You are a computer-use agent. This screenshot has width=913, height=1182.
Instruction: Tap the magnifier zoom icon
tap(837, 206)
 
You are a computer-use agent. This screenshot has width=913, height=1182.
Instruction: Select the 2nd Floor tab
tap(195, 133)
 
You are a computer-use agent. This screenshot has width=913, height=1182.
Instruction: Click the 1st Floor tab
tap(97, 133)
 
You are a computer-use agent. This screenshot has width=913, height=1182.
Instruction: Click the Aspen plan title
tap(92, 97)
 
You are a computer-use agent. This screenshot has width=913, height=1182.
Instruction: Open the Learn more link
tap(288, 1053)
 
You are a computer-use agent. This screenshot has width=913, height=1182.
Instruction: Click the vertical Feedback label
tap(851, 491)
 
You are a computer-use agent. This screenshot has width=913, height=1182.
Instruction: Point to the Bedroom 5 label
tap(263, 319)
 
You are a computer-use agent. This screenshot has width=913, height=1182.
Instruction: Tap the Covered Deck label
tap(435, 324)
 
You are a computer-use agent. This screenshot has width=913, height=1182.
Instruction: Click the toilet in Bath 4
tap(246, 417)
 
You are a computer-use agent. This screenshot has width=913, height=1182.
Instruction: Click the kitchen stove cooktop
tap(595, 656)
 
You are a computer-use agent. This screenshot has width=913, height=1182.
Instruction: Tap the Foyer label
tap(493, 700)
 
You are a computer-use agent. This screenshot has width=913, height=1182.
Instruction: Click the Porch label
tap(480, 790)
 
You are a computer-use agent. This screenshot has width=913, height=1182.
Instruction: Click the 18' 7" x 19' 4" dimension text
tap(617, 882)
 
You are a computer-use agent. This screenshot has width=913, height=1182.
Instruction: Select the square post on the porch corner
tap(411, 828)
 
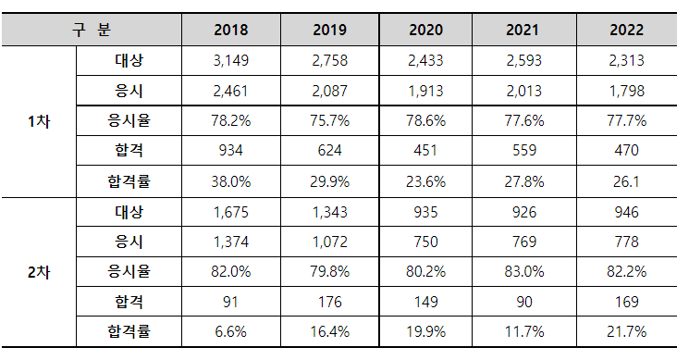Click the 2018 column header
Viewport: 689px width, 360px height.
click(x=230, y=30)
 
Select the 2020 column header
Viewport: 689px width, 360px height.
click(x=425, y=30)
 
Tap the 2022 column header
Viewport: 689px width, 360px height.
click(x=627, y=30)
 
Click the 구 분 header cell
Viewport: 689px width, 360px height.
click(x=92, y=30)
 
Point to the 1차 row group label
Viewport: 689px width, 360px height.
click(x=39, y=121)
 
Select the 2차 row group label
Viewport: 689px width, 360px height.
click(x=39, y=272)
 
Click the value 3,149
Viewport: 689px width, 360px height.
click(x=230, y=60)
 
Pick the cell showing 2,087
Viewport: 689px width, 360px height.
click(x=329, y=91)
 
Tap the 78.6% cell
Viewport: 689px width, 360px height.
click(x=425, y=120)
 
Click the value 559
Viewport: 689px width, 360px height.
click(x=524, y=150)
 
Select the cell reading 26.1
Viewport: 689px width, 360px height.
click(x=627, y=181)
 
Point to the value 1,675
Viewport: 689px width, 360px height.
click(x=230, y=212)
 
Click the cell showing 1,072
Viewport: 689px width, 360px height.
click(x=329, y=242)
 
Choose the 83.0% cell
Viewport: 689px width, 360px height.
click(x=524, y=272)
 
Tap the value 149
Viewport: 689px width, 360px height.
click(x=425, y=302)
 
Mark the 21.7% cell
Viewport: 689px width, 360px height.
click(x=627, y=331)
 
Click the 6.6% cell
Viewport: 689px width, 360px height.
click(x=230, y=331)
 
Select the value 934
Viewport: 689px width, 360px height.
click(x=230, y=150)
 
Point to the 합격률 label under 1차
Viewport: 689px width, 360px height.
click(x=129, y=181)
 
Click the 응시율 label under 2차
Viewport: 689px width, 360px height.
click(x=129, y=271)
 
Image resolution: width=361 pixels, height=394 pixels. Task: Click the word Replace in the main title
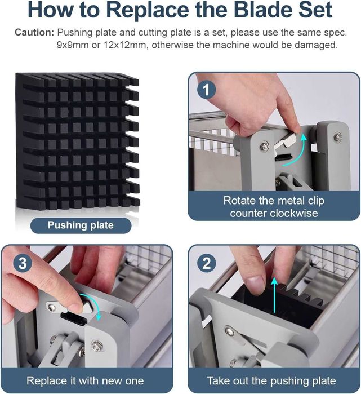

**Problem statement:** Copy the items above word for word, from the very first line up to and including the line with "tap(435, 324)".

**Exercise output:**
You are a computer-use agent. This screenshot has width=913, height=1182.
Instruction: Tap the magnifier zoom icon
tap(837, 206)
 
You are a computer-use agent. This screenshot has width=913, height=1182.
Instruction: Select the 2nd Floor tab
tap(195, 133)
 
You are a computer-use agent. This screenshot has width=913, height=1182.
Instruction: Click the 1st Floor tab
tap(97, 133)
 
You are a computer-use agent. This screenshot has width=913, height=1182.
Instruction: Click the Aspen plan title
tap(92, 97)
 
You are a computer-use agent. This screenshot has width=913, height=1182.
Instruction: Open the Learn more link
tap(288, 1053)
 
You are a computer-use agent. This screenshot has width=913, height=1182.
Instruction: Click the vertical Feedback label
tap(851, 491)
 
You are a computer-use agent. This screenshot has width=913, height=1182.
Instruction: Point to the Bedroom 5 label
tap(263, 319)
 
You are a computer-use agent. This screenshot has width=913, height=1182.
Instruction: Tap the Covered Deck label
tap(435, 324)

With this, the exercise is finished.